Let’s Talk Exascale Code Development: EQSIM

Exascale Computing Project · Episode 77: Let’s Talk Exascale Code Development: EQSIM

By Scott Gibson

Brian Homerding of Argonne National Laboratory and Houjun Tang of Lawrence Berkeley National Laboratory

From left: Brian Homerding, Argonne National Laboratory; Houjun Tang, Lawrence Berkeley National Laboratory

If you follow what we do on the Let’s Talk Exascale podcast, you know we explore the efforts of the Exascale Computing Project (ECP), from the development challenges and achievements to the ultimate expected impact of exascale computing on society. With the latest episode, we add a new dimension to the content.

We introduce the first in a special series based on an effort aimed at sharing best practices in preparing applications for the upcoming Aurora exascale supercomputer at the US Department of Energy’s Argonne National Laboratory.

In the series discussions, we’ll highlight achievements in optimizing code to run on GPUs and provide developers with lessons learned to help them overcome any initial hurdles.

This first episode focuses on preparing an earthquake risk assessment application for exascale computing and features Houjun Tang of Lawrence Berkeley National Laboratory and Brian Homerding of the Argonne Leadership Computing Facility (ALCF).

Interview Transcript

Gibson: Houjun and Brian, let’s begin by having you give us a general overview of your work and how it fits into the Exascale Computing Project. First, Houjun, your angle is your involvement in the Earthquake Simulation, or EQSIM, ECP subproject and the SW4 application that EQSIM uses. In terms of SW4, it will be great to hear how it’s used and how it will benefit from exascale computing power.
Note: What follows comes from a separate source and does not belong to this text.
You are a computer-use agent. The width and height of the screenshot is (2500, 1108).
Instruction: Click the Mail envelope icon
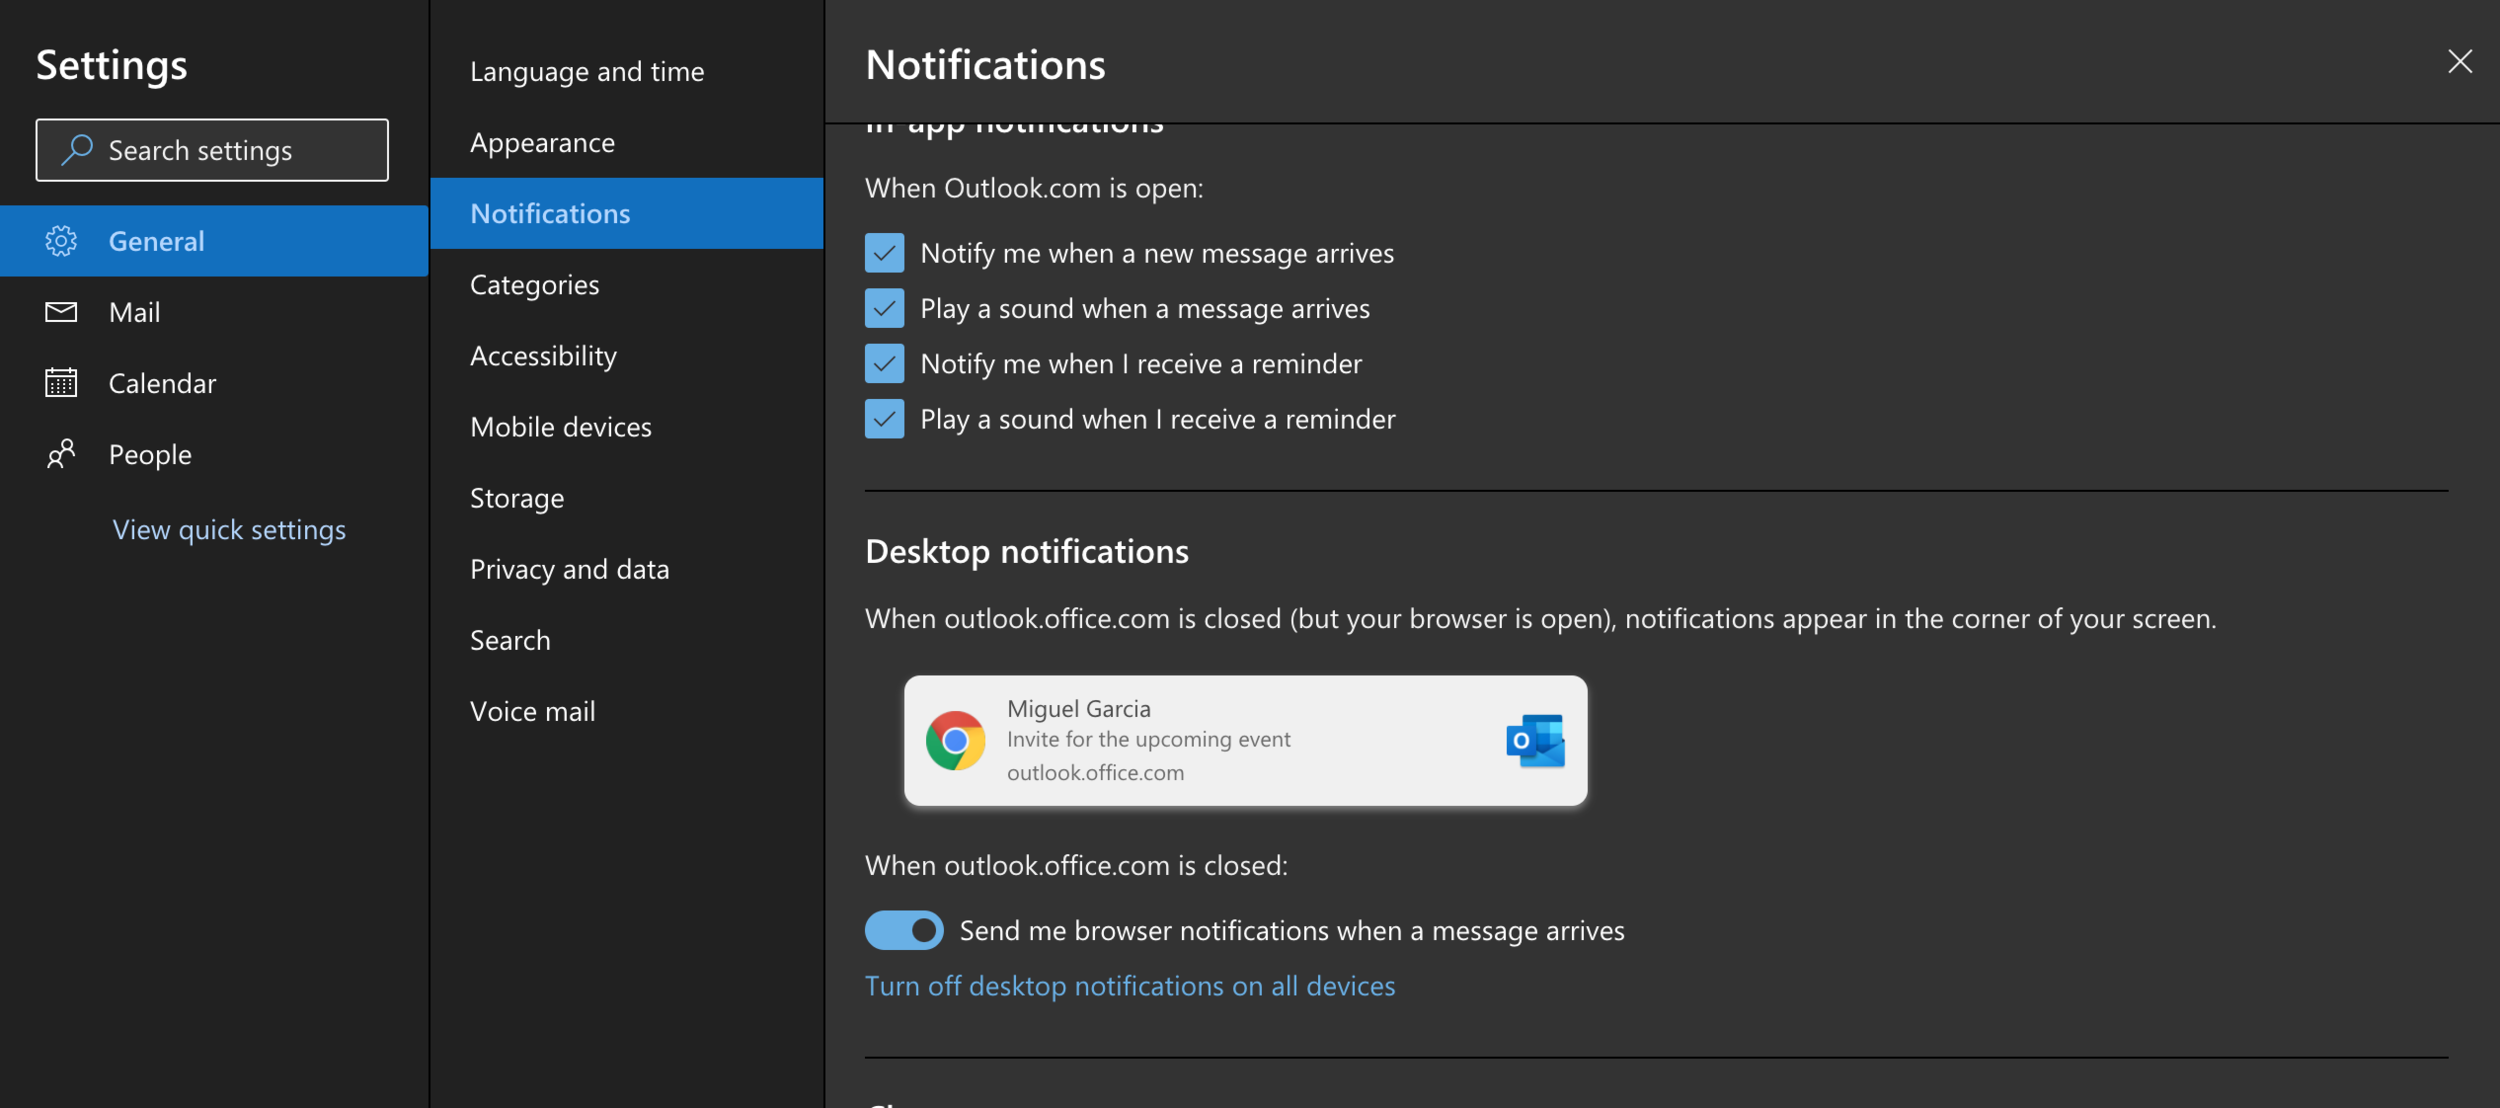click(x=61, y=312)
Tang: The EQSIM project aims at developing and implementing an earthquake simulation and analysis environment to establish a coupled assessment of earthquake hazard and risk. SW4 (Seismic Waves, 4th order accuracy) is our main software for simulating seismic wave propagation on HPC systems. The simulation results would help us address key issues such as how earthquake ground motions vary across a region and how it impacts risk to infrastructure, and how realistic and complex incident ground motion waveforms interact with a particular building. With the upcoming exascale computing power, we will be able to run large models at higher frequency much faster, which also enables us to run many different scenarios that take account of uncertainties such as the fault rupture and provides more insights on earthquake analysis. For more information on the science aspect of our project, please listen to episode 76, in which our project’s PI [principal investigator], Dr. David McCallen discussed in detail.
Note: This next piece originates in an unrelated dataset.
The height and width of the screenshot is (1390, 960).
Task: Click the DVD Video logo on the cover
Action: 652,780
On the code development side, besides making algorithmic improvements such as supporting mesh refinement for curvilinear grids, we have utilized many state-of-the-art software libraries that made it much easier for us to transition toward exascale computing, we have adopted HDF5 for efficient I/O and workflow data management, ZFP for data compression, and RAJA for the portability that allow us to run our code on GPUs with different system architectures at various supercomputing facilities, Brian will share more details of the work to prepare our codes for the next-generation systems like Aurora at the ALCF.

Homerding: As was mentioned, I’m working at Argonne towards preparing code for Aurora. Essentially, what we’re trying to do is get ready for the exascale system Aurora, which is a GPU-accelerated system. It’s developed by Intel and HPE. And we’re really focusing on getting applications ready to run and run successfully as quickly as possible when the system arrives.
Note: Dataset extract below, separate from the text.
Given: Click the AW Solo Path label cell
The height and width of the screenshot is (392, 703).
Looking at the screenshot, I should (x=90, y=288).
Gibson: What are the challenges associated in preparing CPU codes to run on GPU architectures? And how does porting codes from CPU and GPU systems compare with porting from CPU to CPU?

Homerding: I think one of the biggest challenges in preparing for executing on a GPU is that they require explicit parallel programming models to enable the heterogeneous execution. From a less technical standpoint, one of the challenges is that you need to decide what kernels need to be executed on the GPU. This is kind of influenced by a few factors such as the amount of work that the kernel’s going to be doing and also the overhead involved with running on the accelerator. Part of that overhead is getting the data that’s required over to the accelerator so that it can run there. And that’s also done explicitly with the programming model, where we do mem copies, say, send it from the host CPU to the GPU. If you’re just going from CPU to another CPU, that’s just naturally taken care of with the compiler and the system. While the overhead is one role, the other part of it is that you need to determine how much work you have available to do on the GPU. Part of preparing for running on GPUs is to maximize the amount of parallelism you have. This is because GPUs offer a great deal more parallelism than we have on CPUs. So maximizing the amount of parallelism in your code is a very important step. This can be done basically with how your kernels are executed, but then you can even go up to a higher level and start looking at the algorithm you’re using. With certain science applications, you may want to use a different algorithm that has a lot more parallelism in it to be executed on the GPU.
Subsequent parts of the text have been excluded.